§ TEXTE RETENU:
· · · · · · ·

La Syrie, entre peste et choléra - vers une « solution politique » ?

 

Par Gérard Fellous

 

Faut-il choisir qu’en Syrie, le régime de Bachar el Assad –la peste- vienne à bout des djihadistes et autres Frères musulmans- le choléra- au prix de dizaines de milliers de victimes civiles, ou que ces extrémistes religieux se débarrassent du pouvoir Bassiste et installent une théocratie musulmane ? La communauté internationale, et particulièrement la France qui se sent particulièrement concernée, doivent-ils intervenir ? Si tel est le cas, quelle est cette fameuse « ligne rouge » dont le dépassement provoquerait une intervention extérieure ? Enfin, celle-ci serait-elle militaire, comme jadis en Libye ou diplomatique ?

 

D’ores et déjà, il faut constater que la « ligne rouge » ne semble plus être celle de l’utilisation d’armes non conventionnelles, c'est-à-dire chimiques. Une incertitude est instillée : qui, du régime ou de l’opposition, les utilise ?

 

Parallèlement, il s’avère que la victoire militaire, au bénéfice de l’un ou l’autre camp, si elle n’a jamais existé, ce que nous croyons, s’éloigne dans les calculs des « parrains » de ce conflit : Ni l’Iran, et les deux autres soutiens de Damas, la Russie et la Chine, ni le monde sunnite aligné derrière l’Arabie saoudite et certains pays du Golfe ne l’accepterons.

 

La solution à la libanaise d’une partition géographique du pays entre communautés religieuses et ethniques (zones alaouites/ chiite/ chrétienne ; zone sunnite, zone kurde…) avec un gouvernement composite et faible à Damas a montré ses limites dans un Irak instable.

· · · · · · ·

§ CONSIGNE 1: Recopiez à l'identique les lignes de la liste, depuis celle qui contient « The image size is (1095, 642). » jusqu'à la fin de la liste incluse.

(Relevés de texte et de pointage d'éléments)
· · · · · · ·

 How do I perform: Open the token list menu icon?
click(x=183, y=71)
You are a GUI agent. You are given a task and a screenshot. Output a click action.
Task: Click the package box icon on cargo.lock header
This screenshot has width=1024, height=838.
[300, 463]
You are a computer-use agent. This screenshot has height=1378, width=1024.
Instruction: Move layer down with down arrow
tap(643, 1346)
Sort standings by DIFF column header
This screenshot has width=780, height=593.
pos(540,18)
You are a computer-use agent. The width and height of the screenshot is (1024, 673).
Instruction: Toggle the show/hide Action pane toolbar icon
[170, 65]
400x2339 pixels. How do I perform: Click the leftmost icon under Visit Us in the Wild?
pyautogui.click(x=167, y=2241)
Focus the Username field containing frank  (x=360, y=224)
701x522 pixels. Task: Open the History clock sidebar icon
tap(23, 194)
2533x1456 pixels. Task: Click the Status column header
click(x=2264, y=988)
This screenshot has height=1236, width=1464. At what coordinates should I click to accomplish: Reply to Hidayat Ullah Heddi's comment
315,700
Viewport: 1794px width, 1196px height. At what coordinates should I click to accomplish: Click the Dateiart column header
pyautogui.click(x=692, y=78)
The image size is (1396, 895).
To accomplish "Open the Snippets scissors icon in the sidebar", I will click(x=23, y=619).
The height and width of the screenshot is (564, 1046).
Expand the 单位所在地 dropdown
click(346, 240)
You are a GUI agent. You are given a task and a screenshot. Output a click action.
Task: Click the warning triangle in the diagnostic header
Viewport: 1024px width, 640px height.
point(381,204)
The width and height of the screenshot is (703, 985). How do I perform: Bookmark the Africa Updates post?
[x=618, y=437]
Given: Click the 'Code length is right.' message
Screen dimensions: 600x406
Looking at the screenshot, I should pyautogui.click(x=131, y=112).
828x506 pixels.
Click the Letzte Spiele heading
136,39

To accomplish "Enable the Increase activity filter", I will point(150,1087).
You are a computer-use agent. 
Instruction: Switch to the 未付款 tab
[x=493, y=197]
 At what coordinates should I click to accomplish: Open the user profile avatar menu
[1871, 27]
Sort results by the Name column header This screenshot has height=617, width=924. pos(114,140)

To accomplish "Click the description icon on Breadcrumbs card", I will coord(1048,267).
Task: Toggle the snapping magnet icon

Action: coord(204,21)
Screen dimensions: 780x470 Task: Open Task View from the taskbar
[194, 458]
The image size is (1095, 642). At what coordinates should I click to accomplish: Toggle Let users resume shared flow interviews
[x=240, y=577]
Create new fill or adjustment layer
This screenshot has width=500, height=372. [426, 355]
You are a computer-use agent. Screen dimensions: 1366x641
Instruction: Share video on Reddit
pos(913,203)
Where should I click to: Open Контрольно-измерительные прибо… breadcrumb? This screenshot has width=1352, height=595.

· · · · · · ·

§ CONSIGNE 2: Poursuivez le texte sur la Syrie à partir de l'endroit où il s'arrête.

§ BONNE RÉPONSE 1:
The image size is (1095, 642). At what coordinates should I click to accomplish: Toggle Let users resume shared flow interviews
[x=240, y=577]
Create new fill or adjustment layer
This screenshot has width=500, height=372. [426, 355]
You are a computer-use agent. Screen dimensions: 1366x641
Instruction: Share video on Reddit
pos(913,203)
Where should I click to: Open Контрольно-измерительные прибо… breadcrumb? This screenshot has width=1352, height=595.

§ BONNE RÉPONSE 2:
S’ouvre aujourd’hui une solution dite « politique », que promeut en particulier la diplomatie française, et dont les conditions sont lentement réunies :

 

Le premier acte consisterait à réduire puis faire disparaitre la tension des armes. Cela reviendrait principalement à obtenir un découplage de l’actuel régime baasiste de l’influence de l’Iran, d’une part, et d’autre part le tarissement de l’aide militaire à la rébellion alimentée par l’Arabie saoudite et certains pays du Golfe sunnite. La tension serait progressivement baissée de plusieurs crans par la mise en place d’un « gouvernement syrien de transition » formé par exemple par un parti Baas assagi.

 

Les uns et les autres tentent de parvenir à cette solution politique qui est actuellement privilégiée :

 

Le régime de Téhéran annonce qu’il n’est pas directement partie prenante dans le conflit intérieur syrien, mais qu’il soutiendra ses partisans alaouites.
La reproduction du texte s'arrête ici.